Originally a youth player at ES Veauche, Mouton joined Saint-Étienne's academy in 2013. During the 2021–22 season, he was an integral member of the club's reserve team in the Championnat National 3. On 17 June 2022, Mouton signed his first professional contract with Saint-Étienne, a one-year deal. He made his professional debut as a substitute in a 2–1 Ligue 2 defeat away to Dijon on 30 July. On 20 August, Mouton made his first start for Saint-Étienne in an eventual 6–0 home defeat to Le Havre. He scored his first professional goal in a 2–2 draw away to Pau on 5 September.
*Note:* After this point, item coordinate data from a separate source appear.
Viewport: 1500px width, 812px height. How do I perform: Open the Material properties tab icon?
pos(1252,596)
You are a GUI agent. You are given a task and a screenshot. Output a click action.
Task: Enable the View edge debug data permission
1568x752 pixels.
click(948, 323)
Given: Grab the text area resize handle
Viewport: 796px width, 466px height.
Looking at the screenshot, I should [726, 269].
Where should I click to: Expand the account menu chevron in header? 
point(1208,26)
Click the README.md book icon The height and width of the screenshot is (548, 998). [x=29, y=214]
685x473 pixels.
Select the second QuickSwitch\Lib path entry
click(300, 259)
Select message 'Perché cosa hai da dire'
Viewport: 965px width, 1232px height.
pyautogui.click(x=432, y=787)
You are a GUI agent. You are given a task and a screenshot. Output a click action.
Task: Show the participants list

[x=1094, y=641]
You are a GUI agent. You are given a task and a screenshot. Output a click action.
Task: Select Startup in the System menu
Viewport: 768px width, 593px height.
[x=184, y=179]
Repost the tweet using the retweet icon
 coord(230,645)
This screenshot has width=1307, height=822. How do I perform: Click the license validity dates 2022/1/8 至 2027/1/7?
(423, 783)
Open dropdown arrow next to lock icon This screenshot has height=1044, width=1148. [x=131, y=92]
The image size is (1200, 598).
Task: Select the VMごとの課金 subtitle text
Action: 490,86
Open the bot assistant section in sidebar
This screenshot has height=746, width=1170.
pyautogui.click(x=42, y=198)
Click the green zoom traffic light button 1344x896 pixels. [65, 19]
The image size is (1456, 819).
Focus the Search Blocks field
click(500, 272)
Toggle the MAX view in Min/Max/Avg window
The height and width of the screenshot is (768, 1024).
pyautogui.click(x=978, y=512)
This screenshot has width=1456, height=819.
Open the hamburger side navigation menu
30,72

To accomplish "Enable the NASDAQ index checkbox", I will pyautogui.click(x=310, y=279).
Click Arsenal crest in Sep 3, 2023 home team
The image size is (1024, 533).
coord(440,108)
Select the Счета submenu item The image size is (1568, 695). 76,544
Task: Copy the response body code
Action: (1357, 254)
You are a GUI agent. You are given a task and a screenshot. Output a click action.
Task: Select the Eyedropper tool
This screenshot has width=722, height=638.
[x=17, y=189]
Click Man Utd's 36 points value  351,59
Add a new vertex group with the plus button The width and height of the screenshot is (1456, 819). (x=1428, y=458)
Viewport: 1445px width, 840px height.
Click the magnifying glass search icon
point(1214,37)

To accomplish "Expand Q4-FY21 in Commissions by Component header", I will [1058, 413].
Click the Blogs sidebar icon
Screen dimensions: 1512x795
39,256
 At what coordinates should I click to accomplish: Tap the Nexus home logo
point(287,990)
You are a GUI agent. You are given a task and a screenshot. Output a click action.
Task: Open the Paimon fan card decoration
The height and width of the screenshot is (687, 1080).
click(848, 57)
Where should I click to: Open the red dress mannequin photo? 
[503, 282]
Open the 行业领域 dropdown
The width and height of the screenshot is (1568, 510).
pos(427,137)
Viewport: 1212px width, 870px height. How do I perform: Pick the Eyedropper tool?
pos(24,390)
In the subsequent season, Mouton was loaned to Pau in Ligue 2, to further develop his skills and establish himself. He quickly made an impact, contributing to plays and opportunities in his matches, indicating a promising start to his loan spell. This move was fueled by his desire to demonstrate his capabilities and talents. His transition to Pau was facilitated by Victor Lobry's endorsement.

On 20 June 2025, Mouton signed a three-year contract with club Angers.

== Personal life ==
Louis's younger brother Jules, born in 2005, has also been a Saint-Étienne youth player.